Os tengo muy muy abandonados. Gomen Nasai. La verdad es que entre unas cosas y otras, pasa lo que pasa, con el agravante de que no tengo nada realmente interesante que contar. La vida en soledad, es lo que tiene. Pero bueno, por poneros un poco al día… haré un batiburrillo de comentarios sobre la vida actual.

Empezando porque el lunes me examino del teórico de conducir. Éste fin de semana tocará echarle un buen repaso al libro y mirarse los test que venían con él. La verdad es que en los test de la autoescuela los últimos días las cosas pintaban bien, pero más vale no confiarse demasiado. Sólo he tenido dos semanas escasas para prepararlo, y varios días no se ha podido ir a la autoescuela. Paradigma de ello: el jueves pasado. La mujercilla de la autoescuela me había dicho que la avisase el viernes en caso de que me fuese a presentar ahora. Pues bien, se lo comenté el jueves y me dijo que casi casi no podía. Que fuese INMEDIATAMENTE (y aunque no fuese con esas palabras exactas, si fue con esa rotundidad) a hacerme el chequeo médico ese y que le llevase fotos. Total, a hacerme fotos (la chiquilla de la tienda de fotos era mona y parecía maja, pero apostaría a que era su primer día y le costaba bastante entender lo que le decía la supervisora que hiciese) y luego pagar cuarenta euros para que un argentino compruebe que realmente necesito gafas y me tome el pulso. Al menos el hombrecillo era un tipo bastante simpático, lo cual dado que últimamente estoy antisocial por obligación me vino bastante bien. Pero bueno, después de ir a la autoescuela con las fotos y el certificado médico… la mujercilla se da cuenta de que tengo el carnet caducado, y me manda a renovármelo. A las seis y media. Total, caminata hasta la comisaría (o lo que sea) de paseo Teruel para encontrármela cerrada. Vuelta a la autoescuela, y al menos me dice que enviará todo con el carnet así, que vaya a renovármelo al día siguiente y que ya enviará el carnet bueno como corrección. Huelga decir que para ese entonces estaba cansado y agobiado de narices, y aunque hubiera habido ordenadores libres (que no había) me habría venido a casa igualmente.

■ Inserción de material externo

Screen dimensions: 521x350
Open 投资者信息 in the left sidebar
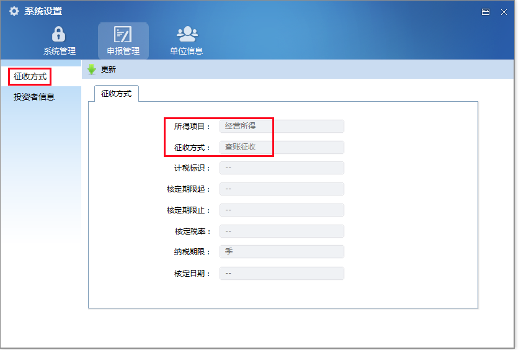[34, 97]
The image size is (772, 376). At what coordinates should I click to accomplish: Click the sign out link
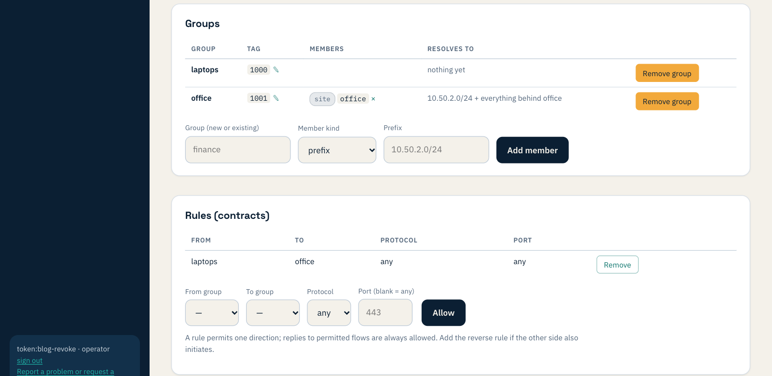[30, 361]

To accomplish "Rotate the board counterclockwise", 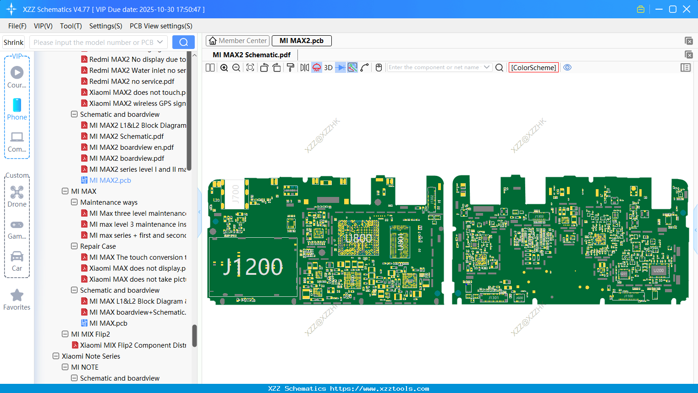I will pos(264,68).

El viernes, pues, me tocó pasarme mis buenas dos horitas en comisaría para que me diesen mi nuevo carnet cibertrónico, digo, electrónico (¡¡va a resultar que Transformers me ha afectado al cerebro!!). Afortunadamente la foto es en blanco y negro, porque, señores… en la foto salgo peor aún que en el carnet viejo (que me dejaron guardar de recuerdo, para enseñar en bodas, bautizos y comuniones). Por cierto, un par de días, sobretodo el viernes, calurosos de cojones, en serio, cuando salía de la comisaría para echarme un cigarro pensaba que mis maravillosísimos auriculares Sennheiser CX 300 de botón (muy monos y que suenan bastante bien) se me iban a fundir en las orejas. La verdad es que últimamente Zaragoza está calurosa. Pero bueno, la época del calor tenía que llegar en algún momento.

Más cosillas que se habían ido quedando en el tintero… Pues bueno, que el domingo hubo visita parental. Y me trajeron (¡¡por fin!!) Watchmen y 300, que los dejé custodiados por ellos cuando los pillé en la Feria del Libro. Por ahora he empezado a atacar a Watchmen, que parece la típica historia de Alan Moore. Compleja, genial, abrumadora. Adoro a ése hombre. En serio. Su problema es que, con éste tipo de obras, una relectura a corto plazo se hace complicada. Al menos yo aún no me he planteado releer From Hell, y eso que es cojonudísimo. Pero requiere paciencia, dedicación, y es algo que hay que dejar pasar un tiempo antes de volver a hacerlo. Aunque sabes lo mucho que merecerá la pena.

Y siguiendo con las cosas nuevas… ¡ya tengo silla! El lunes acompañé a Robotito a comprarse una estantería al Ikea (por cierto, mastodonte el Ikea, cosa más grande Dios) y me compré una silla. Es de ruedas (si no, ¿pa que?), malucha, y supongo que podría haber cogido una algo más cómoda (que ojo, es cómoda, pero es que había algunas que se te ponía dura de sentarte en ellas). Pero es bonita. Y color verde lima. La adoro. También aproveché para comprar un cesto de la ropa sucia, en la sección infantil, muy mono. Dos cosas que hace meses y meses que debería haber tenido, pero como soy lo puto peor lo dejé hasta ahora.

Y os dejo por hoy. Que no me apetece escribir más, y tampoco es que quede mucho más que decir. Que seguro que alguna crítica (pública o bien interior) habrá, porque esto parece un poco “tocho-coñazo”. De nuevo, Gomen Nasai.